_PROVIDED DATA_:
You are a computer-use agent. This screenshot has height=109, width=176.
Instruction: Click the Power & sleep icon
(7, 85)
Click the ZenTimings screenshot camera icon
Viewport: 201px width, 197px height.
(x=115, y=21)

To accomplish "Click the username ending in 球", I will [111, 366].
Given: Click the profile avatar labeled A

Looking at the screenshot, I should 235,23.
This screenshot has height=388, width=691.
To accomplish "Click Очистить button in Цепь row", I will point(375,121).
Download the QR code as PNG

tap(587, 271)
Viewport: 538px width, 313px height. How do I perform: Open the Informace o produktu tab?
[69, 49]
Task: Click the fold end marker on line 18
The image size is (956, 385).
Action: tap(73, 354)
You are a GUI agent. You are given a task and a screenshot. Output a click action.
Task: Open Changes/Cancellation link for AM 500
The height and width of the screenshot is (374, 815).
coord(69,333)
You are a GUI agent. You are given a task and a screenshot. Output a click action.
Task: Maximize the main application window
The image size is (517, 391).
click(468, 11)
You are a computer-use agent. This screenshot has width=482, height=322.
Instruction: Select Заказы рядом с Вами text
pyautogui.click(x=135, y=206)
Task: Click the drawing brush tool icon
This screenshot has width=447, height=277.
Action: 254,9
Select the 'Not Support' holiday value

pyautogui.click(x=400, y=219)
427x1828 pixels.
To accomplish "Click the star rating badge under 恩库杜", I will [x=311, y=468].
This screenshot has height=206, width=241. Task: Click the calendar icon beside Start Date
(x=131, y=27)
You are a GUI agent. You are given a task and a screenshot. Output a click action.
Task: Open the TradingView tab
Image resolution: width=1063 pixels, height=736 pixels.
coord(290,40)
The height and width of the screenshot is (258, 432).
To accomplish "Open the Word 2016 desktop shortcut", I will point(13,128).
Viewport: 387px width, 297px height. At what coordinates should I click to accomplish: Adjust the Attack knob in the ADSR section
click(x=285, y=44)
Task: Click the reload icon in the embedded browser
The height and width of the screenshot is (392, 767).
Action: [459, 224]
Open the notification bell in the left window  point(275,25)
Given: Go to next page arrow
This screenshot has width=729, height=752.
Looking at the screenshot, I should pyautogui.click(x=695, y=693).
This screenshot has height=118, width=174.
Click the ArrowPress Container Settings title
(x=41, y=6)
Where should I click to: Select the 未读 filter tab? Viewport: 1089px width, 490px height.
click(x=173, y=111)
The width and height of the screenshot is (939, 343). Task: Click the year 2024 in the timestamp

_ASSIGNMENT_: All lines from the opening of the material through the line that contains "Task: Open Changes/Cancellation" are to be printed exactly, with no others.

_WRITTEN SOLUTION_:
You are a computer-use agent. This screenshot has height=109, width=176.
Instruction: Click the Power & sleep icon
(7, 85)
Click the ZenTimings screenshot camera icon
Viewport: 201px width, 197px height.
(x=115, y=21)

To accomplish "Click the username ending in 球", I will [111, 366].
Given: Click the profile avatar labeled A

Looking at the screenshot, I should 235,23.
This screenshot has height=388, width=691.
To accomplish "Click Очистить button in Цепь row", I will point(375,121).
Download the QR code as PNG

tap(587, 271)
Viewport: 538px width, 313px height. How do I perform: Open the Informace o produktu tab?
[69, 49]
Task: Click the fold end marker on line 18
The image size is (956, 385).
Action: tap(73, 354)
You are a GUI agent. You are given a task and a screenshot. Output a click action.
Task: Open Changes/Cancellation link for AM 500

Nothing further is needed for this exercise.